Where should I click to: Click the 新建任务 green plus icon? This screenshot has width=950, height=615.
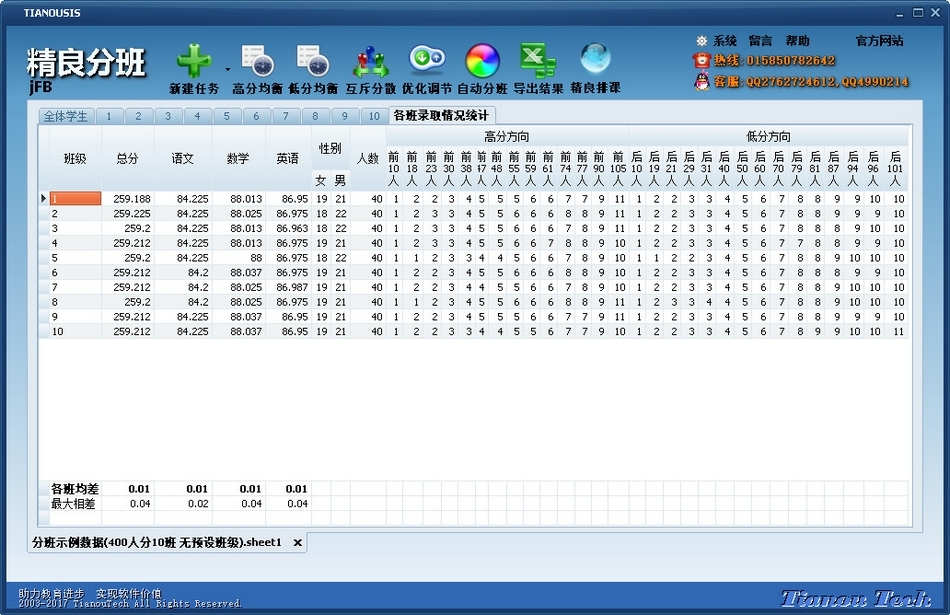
____________
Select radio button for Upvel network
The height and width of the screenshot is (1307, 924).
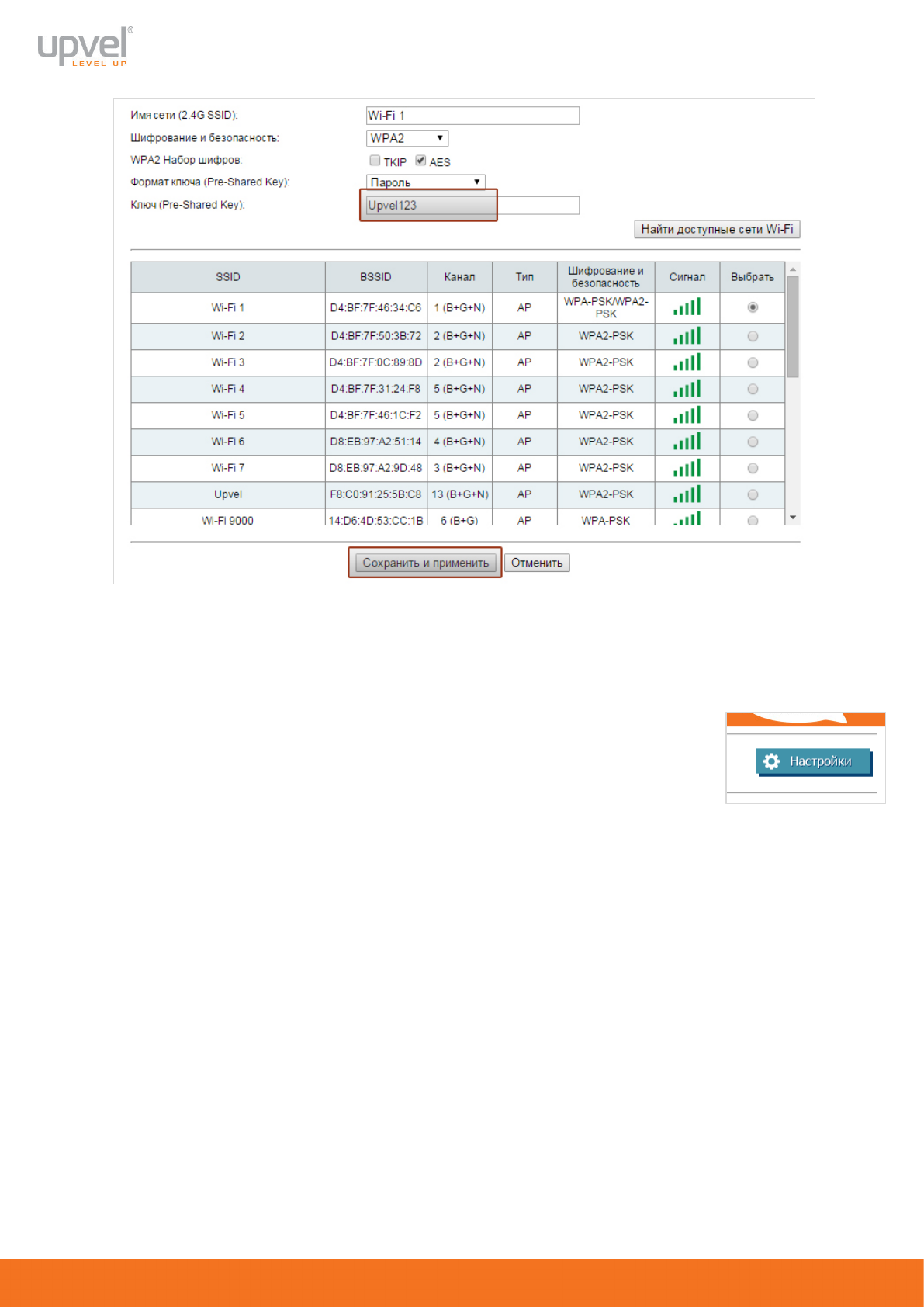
____________
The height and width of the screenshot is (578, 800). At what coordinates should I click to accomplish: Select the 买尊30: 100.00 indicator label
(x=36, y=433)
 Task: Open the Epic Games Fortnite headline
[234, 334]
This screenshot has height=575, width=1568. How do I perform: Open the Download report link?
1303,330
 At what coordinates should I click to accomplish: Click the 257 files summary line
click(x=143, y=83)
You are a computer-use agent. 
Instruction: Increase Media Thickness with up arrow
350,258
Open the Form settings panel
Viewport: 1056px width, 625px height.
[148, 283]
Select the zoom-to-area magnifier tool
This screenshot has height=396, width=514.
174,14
____________
▸ **WHAT IS ASKED**
Recast the material as a JSON list of strings, from the line containing "Select radio button for Upvel network" through the line containing "The height and width of the screenshot is (1307, 924).", with one string per line and blank lines omitted.

▸ **RESULT**
[
  "Select radio button for Upvel network",
  "The height and width of the screenshot is (1307, 924)."
]